|
Foto: Archivo/FIS
Repunte del calamar loligo en Malvinas impulsa a la flota y refuerza la confianza del sector
ISLAS MALVINAS
Monday, April 20, 2026, 00:10 (GMT + 9)
Las capturas superan las de 2024 y confirman la recuperación de esta especie clave, distinta del calamar illex, aunque persisten dudas por los costos y la próxima campaña
La flota de sociedades mixtas con capital vigués que opera en el caladero de Malvinas (Falklands) encara con optimismo el tramo final de la primera campaña anual de calamar loligo, tras registrar capturas superiores a las del año pasado, cuando la temporada se cerró en torno a las 38.000 toneladas, según reporta Mauro Borrazás del medio informativo gallego Atlántico.
El sector subraya que esta evolución positiva corresponde específicamente al calamar loligo, una especie distinta del calamar illex, que responde a dinámicas biológicas y comerciales diferentes dentro de la pesquería del Atlántico Sur.

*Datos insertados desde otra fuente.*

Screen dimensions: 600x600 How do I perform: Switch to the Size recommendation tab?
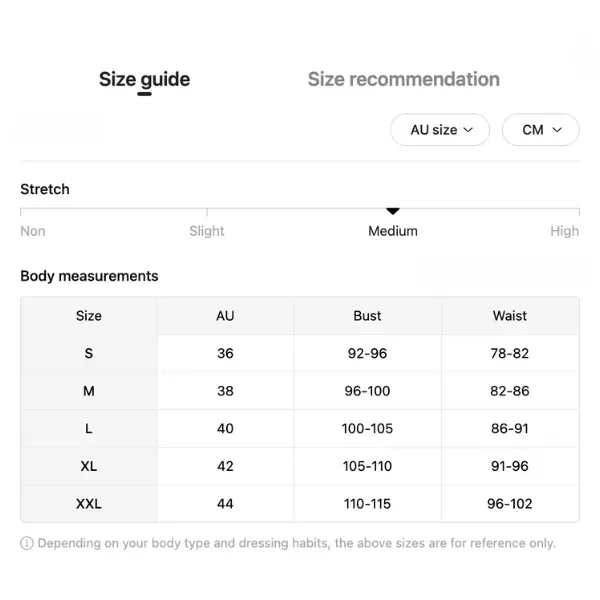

Según fuentes del sector, los datos actuales reflejan una recuperación progresiva del recurso, que vuelve a encontrarse en niveles considerados saludables. “La situación está yendo bien y creemos que estamos volviendo a la normalidad, hay buenas capturas, tamaños adecuados y niveles de biomasa positivos”, señalan representantes de la industria.
La mejoría se atribuye, en gran medida, a las medidas de conservación implementadas en campañas anteriores, diseñadas en base a criterios científicos. Los armadores consideran que limitar el esfuerzo pesquero en años previos fue determinante: “La decisión fue un acierto”, afirman, al tiempo que insisten en la necesidad de mantener una gestión sostenible del caladero.

Actualmente, la flota está integrada por 16 arrastreros congeladores, con bandera de las islas Falklands y puerto base en Vigo. De acuerdo con el sector, el comportamiento del recurso es estable: “Las migraciones se están produciendo con normalidad y el calamar se localiza en las zonas habituales, con abundancia”.
Este escenario contrasta con la segunda campaña de 2025, marcada por la incertidumbre debido a una caída de la biomasa que incluso llevó a considerar un cierre anticipado. La situación fue aún más crítica un año antes, cuando la flota no pudo operar durante esa misma campaña.

Foto: Pescapuerta
Pese a los buenos resultados actuales, el sector mantiene la prudencia ante la próxima fase del año, especialmente relevante por tratarse del período en que los calamares alcanzan mayores tamaños y valor comercial. “Estamos expectantes, pero viendo cómo evoluciona la primera campaña confiamos en que la situación siga siendo positiva”, indican.
Entre los principales desafíos destaca el aumento de los costes operativos, en particular el combustible. Las empresas advierten del impacto del contexto internacional en el precio del gasóleo: “Con el conflicto en Oriente Medio los precios suben mucho y rápido, pero sabemos que luego tardan mucho en volver bajar”, concluyen.